* **Passage shown**
The Whakatipu Chronicle (note correct Maori spelling) features a suite of key works by Karl Maughan, in acknowledgement of the just released Auckland University Press major publication on his acclaimed works.
There are new works by Phil Brooks, Terry Stringer, Aaron Scythe and Neil Adcock. Alongside important landscapes by Dick Frizzell is an arresting, celebratory still life, Step B (2019), and Brown Painting (2017), an iconic sign work revealing rural commerce and culture.
Lisa Reihana, recently identified by Michael Brand (Director, Art Gallery of NSW) as ‘one of the most influential artists of the decade,’ features with two mythic Pelt (2016) works and Flogging (2017), from In Pursuit of Venus [infected], which evidences the decline of Cook during his third and final Pacific voyage.
Paul Dibble’s virtuosity and symbolism is witnessed in five key edition works. Neil Dawson’s mastery of reflection and shadow sits beside the power and poise of Chris Charteris, the timelessness of Yuki Kihara’s lenticular photograph of Houngarea Marae, Pakipaki (2017).

Data extracted from a collection

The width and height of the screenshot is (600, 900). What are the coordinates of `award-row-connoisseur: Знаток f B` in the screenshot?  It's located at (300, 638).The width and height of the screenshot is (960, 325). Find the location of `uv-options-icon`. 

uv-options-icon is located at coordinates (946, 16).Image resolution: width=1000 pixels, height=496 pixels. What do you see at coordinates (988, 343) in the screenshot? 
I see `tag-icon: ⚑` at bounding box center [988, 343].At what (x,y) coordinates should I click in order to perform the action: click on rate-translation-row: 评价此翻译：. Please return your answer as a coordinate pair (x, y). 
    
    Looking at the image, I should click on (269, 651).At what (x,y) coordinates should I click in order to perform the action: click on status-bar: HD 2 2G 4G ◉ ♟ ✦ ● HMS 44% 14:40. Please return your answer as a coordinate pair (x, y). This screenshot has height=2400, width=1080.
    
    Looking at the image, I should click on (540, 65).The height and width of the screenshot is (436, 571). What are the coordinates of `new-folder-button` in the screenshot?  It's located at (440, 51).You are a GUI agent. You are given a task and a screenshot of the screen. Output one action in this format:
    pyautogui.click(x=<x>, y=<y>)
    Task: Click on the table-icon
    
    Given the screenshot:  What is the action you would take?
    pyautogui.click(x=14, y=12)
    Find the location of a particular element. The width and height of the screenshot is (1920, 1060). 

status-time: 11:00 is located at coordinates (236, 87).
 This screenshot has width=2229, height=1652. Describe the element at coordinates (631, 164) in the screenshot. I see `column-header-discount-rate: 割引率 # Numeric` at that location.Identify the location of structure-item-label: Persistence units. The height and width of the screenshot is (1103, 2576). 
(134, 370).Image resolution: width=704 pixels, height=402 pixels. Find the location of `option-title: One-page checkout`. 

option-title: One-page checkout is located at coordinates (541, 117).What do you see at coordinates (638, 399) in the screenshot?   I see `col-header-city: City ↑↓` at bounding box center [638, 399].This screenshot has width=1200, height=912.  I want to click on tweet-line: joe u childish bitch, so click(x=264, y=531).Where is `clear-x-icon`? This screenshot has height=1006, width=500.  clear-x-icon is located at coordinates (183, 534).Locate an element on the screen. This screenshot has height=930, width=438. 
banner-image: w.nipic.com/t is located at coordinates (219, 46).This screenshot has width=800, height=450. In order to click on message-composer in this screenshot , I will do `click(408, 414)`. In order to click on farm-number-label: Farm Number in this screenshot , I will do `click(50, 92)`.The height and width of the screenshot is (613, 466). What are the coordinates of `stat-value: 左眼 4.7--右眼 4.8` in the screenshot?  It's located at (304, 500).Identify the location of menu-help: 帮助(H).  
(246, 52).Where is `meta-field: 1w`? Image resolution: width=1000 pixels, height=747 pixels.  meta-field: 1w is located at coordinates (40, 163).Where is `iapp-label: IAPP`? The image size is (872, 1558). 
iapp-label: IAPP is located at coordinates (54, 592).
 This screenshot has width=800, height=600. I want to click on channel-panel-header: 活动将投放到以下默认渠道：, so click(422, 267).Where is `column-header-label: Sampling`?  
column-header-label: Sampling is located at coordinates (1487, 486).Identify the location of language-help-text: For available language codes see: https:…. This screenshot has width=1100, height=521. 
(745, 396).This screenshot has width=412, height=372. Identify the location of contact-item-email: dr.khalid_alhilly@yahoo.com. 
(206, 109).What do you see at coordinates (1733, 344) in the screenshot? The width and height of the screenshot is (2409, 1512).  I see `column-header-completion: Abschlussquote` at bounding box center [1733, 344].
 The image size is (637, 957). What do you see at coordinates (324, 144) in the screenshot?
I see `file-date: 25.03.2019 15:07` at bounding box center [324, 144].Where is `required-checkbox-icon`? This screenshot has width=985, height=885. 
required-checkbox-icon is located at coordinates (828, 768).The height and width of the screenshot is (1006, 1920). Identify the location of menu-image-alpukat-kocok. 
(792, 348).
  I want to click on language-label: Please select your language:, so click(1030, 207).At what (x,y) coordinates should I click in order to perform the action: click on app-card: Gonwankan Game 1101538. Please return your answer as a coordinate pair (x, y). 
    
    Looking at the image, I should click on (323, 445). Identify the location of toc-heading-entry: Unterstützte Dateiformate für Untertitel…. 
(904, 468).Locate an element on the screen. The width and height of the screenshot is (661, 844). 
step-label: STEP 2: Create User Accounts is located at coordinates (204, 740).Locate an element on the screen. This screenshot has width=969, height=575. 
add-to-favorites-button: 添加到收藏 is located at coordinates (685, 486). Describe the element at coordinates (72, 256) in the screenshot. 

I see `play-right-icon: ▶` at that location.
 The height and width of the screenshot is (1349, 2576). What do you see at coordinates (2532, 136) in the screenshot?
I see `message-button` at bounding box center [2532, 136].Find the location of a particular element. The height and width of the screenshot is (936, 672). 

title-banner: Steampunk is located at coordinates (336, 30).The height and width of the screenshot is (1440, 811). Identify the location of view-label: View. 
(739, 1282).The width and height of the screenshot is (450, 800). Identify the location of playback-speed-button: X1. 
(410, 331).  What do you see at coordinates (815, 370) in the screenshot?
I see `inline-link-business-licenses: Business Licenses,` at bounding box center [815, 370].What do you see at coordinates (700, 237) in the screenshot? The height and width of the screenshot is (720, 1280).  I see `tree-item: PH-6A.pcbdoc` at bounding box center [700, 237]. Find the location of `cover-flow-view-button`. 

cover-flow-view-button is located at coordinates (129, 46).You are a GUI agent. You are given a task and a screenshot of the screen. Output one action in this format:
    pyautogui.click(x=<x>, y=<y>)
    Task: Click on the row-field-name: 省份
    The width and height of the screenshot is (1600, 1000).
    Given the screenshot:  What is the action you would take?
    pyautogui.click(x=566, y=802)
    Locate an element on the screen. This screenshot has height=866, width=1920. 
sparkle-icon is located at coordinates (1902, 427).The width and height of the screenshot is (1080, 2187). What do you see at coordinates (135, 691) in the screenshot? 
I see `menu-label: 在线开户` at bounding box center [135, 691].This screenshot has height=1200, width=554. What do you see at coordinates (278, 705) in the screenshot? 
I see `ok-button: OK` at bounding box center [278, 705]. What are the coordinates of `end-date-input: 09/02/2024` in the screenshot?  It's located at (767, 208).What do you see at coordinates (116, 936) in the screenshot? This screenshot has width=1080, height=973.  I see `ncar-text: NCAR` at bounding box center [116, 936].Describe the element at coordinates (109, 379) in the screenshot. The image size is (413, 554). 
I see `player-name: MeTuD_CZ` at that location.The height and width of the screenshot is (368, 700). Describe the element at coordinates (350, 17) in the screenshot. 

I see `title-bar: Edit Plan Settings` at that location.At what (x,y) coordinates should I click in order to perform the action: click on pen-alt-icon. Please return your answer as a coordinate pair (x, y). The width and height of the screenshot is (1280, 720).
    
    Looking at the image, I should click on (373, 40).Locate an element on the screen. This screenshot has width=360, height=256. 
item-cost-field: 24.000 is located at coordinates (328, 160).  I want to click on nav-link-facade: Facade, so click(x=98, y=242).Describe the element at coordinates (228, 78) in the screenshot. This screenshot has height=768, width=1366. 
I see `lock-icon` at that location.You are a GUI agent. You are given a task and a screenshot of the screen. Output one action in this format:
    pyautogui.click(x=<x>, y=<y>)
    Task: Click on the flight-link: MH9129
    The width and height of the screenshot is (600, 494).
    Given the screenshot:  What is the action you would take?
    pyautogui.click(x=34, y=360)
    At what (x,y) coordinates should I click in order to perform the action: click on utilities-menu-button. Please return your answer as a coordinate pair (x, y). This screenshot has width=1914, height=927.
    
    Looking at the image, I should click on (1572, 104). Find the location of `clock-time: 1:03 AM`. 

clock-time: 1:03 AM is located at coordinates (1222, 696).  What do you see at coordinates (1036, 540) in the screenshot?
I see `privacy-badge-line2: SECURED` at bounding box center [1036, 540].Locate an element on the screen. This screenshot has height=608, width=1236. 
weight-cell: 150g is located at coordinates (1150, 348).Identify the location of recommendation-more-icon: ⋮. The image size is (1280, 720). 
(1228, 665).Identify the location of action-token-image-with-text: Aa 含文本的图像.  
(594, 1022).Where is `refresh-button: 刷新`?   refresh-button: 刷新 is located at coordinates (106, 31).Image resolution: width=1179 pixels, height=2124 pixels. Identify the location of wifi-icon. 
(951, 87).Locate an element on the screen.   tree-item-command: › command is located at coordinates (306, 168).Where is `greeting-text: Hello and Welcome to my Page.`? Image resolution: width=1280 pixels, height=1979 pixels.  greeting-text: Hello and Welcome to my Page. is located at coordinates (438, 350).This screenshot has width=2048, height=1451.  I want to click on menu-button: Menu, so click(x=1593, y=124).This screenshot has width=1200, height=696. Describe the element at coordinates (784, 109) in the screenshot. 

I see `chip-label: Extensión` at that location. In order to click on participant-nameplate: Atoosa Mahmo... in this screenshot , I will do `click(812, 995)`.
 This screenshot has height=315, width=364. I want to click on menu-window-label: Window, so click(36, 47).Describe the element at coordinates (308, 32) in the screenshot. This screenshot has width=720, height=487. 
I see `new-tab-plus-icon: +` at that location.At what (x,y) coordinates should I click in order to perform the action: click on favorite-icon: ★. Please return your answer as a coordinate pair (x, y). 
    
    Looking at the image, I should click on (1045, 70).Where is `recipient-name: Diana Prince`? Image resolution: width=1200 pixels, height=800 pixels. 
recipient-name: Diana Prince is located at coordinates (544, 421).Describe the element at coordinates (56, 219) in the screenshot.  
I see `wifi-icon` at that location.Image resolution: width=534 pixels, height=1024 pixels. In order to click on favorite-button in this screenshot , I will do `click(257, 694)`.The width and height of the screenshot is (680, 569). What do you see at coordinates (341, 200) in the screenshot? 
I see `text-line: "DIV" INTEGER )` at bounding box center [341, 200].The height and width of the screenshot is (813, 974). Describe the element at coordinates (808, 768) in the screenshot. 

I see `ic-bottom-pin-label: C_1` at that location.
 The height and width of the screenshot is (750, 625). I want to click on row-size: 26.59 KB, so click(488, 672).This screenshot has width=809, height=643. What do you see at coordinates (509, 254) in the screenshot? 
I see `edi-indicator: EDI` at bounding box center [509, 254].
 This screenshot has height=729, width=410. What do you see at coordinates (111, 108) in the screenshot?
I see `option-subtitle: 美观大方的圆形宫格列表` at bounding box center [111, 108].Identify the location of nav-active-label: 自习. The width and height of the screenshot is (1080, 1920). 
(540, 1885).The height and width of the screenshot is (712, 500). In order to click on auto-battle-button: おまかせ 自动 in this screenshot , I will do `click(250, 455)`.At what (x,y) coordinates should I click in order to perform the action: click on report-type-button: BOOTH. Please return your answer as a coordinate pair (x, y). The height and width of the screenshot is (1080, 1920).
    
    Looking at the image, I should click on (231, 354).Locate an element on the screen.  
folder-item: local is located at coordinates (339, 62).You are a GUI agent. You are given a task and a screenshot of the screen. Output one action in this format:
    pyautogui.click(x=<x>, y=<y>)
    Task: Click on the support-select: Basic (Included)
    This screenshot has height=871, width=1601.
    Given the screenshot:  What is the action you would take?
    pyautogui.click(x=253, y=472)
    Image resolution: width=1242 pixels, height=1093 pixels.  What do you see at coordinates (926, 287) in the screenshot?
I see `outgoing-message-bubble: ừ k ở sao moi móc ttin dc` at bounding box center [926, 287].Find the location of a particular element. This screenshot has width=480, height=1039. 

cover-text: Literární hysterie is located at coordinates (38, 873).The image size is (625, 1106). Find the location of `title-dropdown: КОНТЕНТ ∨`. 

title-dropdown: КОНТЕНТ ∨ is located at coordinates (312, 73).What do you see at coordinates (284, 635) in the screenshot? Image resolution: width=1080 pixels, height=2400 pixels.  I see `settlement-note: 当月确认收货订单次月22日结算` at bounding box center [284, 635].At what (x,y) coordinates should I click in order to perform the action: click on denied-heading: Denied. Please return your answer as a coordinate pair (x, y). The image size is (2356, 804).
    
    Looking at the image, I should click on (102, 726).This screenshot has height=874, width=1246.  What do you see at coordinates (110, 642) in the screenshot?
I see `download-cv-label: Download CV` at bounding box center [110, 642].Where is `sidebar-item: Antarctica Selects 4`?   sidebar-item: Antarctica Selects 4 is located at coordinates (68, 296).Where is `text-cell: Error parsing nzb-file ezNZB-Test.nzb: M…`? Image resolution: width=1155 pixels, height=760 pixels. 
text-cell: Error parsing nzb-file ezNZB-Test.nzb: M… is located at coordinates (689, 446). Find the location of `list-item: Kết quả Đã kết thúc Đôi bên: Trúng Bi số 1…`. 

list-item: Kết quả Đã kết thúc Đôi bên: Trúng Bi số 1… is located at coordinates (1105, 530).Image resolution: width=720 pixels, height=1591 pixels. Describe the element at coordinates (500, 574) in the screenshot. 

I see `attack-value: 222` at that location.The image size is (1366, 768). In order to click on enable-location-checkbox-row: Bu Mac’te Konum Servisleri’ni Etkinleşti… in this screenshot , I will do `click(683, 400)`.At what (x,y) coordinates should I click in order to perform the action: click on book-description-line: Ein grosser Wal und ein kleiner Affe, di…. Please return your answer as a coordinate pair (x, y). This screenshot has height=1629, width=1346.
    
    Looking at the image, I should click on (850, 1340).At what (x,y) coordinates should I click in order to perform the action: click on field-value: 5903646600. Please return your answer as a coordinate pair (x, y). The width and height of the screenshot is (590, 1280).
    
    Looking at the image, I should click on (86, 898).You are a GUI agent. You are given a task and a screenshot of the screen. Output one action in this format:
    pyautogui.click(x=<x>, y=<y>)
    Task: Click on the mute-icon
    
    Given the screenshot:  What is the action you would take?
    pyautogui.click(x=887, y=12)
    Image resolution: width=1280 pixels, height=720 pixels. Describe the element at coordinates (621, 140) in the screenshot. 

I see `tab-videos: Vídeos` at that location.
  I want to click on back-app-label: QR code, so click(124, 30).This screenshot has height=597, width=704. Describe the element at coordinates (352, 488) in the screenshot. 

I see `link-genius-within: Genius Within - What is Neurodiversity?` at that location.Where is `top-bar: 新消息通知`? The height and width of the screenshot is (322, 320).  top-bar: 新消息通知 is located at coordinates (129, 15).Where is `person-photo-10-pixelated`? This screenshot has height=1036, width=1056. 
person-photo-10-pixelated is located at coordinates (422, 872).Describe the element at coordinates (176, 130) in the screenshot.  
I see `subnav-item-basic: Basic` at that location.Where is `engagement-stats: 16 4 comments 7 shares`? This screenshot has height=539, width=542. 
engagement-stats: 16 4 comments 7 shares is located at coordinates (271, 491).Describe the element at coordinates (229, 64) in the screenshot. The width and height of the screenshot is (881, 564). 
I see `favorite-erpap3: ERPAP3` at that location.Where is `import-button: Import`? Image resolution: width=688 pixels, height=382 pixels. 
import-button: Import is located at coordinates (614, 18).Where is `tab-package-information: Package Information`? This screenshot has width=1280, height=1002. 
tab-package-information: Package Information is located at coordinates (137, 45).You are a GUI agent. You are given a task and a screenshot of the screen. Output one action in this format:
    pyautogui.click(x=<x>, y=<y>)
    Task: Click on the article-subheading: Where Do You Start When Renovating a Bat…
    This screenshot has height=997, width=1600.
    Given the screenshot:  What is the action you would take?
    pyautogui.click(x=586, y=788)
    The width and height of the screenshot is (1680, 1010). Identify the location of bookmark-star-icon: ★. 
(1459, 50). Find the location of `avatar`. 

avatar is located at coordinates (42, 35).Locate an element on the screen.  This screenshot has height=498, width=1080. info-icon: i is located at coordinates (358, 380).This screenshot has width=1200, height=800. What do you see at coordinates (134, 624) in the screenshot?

* **What you need to do**
1. In the Whakatipu Chronicle text, which press released the major publication on Karl Maughan's works?
2. Repeat the Whakatipu Chronicle text from "Paul Dibble’s virtuosity" up to and including "Marae, Pakipaki (2017).", and switch "shadow" to "light".

* **Solved problems**
1. Auckland University Press.

2.
Paul Dibble’s virtuosity and symbolism is witnessed in five key edition works. Neil Dawson’s mastery of reflection and light sits beside the power and poise of Chris Charteris, the timelessness of Yuki Kihara’s lenticular photograph of Houngarea Marae, Pakipaki (2017).